Margin pressure is another recurring theme in the data. According to the report, 62% of respondents reported moderate to severe margin erosion tied to disconnected systems and processes between quote and delivery.
Fragmented systems
A central finding is the lack of shared product logic across the manufacturing lifecycle. Only 7% of respondents said they define configuration rules once and reuse them across every team and system involved in selling and building products.
That low level of reuse suggests many companies still rely on separate data structures and handoffs between commercial and operational functions. The report also found that 93% of engineering teams spend moderate to very high effort maintaining configuration logic across disconnected systems.
In practical terms, this fragmentation affects how quickly and accurately manufacturers can move from a customer request to a deliverable order. Just 23% said they automatically generate valid manufacturing bills of materials directly from sales quotes, leaving most companies to close the gap through manual work or disconnected software tools.
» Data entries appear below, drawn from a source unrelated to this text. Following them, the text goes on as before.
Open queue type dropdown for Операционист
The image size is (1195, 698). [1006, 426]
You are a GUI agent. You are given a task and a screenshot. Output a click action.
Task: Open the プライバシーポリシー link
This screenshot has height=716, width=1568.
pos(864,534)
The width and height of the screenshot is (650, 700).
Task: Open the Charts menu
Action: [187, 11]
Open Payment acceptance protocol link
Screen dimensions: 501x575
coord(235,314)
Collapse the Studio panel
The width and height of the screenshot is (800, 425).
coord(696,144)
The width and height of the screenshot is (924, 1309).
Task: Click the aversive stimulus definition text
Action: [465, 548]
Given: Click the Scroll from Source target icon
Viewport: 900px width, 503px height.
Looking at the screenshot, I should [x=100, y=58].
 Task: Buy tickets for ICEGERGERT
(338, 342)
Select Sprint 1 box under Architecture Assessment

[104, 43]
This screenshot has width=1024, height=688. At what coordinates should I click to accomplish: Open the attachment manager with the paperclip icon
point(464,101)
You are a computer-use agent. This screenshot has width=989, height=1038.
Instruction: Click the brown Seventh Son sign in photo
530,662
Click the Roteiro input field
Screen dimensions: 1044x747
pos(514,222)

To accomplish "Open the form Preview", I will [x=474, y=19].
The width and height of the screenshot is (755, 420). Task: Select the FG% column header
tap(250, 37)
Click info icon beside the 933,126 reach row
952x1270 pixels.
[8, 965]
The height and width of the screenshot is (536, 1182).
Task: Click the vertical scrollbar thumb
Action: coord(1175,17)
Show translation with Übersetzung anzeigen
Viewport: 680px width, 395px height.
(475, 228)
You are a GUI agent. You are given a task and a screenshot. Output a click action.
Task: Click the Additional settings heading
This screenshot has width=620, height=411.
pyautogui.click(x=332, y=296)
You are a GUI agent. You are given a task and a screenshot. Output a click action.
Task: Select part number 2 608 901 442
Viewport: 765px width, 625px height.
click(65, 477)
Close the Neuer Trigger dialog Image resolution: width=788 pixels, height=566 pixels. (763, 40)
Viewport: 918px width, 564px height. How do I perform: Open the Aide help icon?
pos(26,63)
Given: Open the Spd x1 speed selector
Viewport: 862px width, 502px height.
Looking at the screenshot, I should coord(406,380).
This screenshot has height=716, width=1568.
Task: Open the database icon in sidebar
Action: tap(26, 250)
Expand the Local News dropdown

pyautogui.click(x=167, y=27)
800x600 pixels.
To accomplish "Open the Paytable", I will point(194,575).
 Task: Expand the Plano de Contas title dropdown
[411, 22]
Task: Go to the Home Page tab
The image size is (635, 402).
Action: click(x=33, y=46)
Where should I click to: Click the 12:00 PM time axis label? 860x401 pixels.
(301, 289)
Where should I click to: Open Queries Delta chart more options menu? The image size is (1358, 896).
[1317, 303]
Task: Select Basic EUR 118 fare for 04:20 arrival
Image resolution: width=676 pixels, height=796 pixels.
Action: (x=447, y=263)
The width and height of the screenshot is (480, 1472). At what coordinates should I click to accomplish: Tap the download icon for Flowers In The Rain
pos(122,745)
Klaus Andersen, Chief Executive Officer at Tacton, said the problem is not a lack of digitisation, but how many manufacturers have implemented it.
"Digital transformation laid the foundation, but many manufacturers are still operating with disconnected systems, fragmented data and inconsistent processes," said Klaus Andersen, Chief Executive Officer at Tacton.
He said the next phase of change will depend on connecting those systems and processes around shared configuration data.
"The companies leading the next phase of industrial growth are those treating configuration logic as the backbone of their entire lifecycle. As AI adoption accelerates, the organisations seeing the greatest impact are building on a connected foundation of shared data, consistent processes, and lifecycle-wide visibility," Andersen said.
AI push
The survey found that 79% of manufacturers are investing in or exploring artificial intelligence, up from 64% the previous year. AI-driven automation and optimisation ranked as the top digital transformation priority.
Even so, the report argues that AI spending will have limited effect if the information used by sales, engineering and production teams remains inconsistent. Manufacturers already investing heavily in AI showed stronger visibility into product and configuration performance data, indicating that better data discipline may be a prerequisite for broader gains.
The regional split in investment was also notable. US manufacturers were more likely to be investing heavily in AI, at 34%, compared with 20% in Europe. European organisations, meanwhile, lagged in configuration-level visibility and analytics maturity.
Buying friction
The results also show how internal complexity can spill into the customer buying experience. When product options become harder to understand and customise, buyers face longer decision cycles and greater uncertainty over what can actually be delivered.
This is particularly important for manufacturers selling configurable products, where sales teams often need to balance customisation demands with engineering feasibility, cost control and production lead times. If those functions are not working from the same product logic, quoting accuracy and delivery confidence can deteriorate quickly.
The report covers six stages of the manufacturing lifecycle, from complexity management and customised quoting to margin protection, connectivity, data visibility and the use of AI. Its overall message is that many manufacturers have modernised individual parts of their business, but far fewer have connected those parts into a single operating model.
For companies trying to protect margins while offering more tailored products, that gap may become harder to ignore. Only 7% of respondents said they use the same configuration rules across the full lifecycle.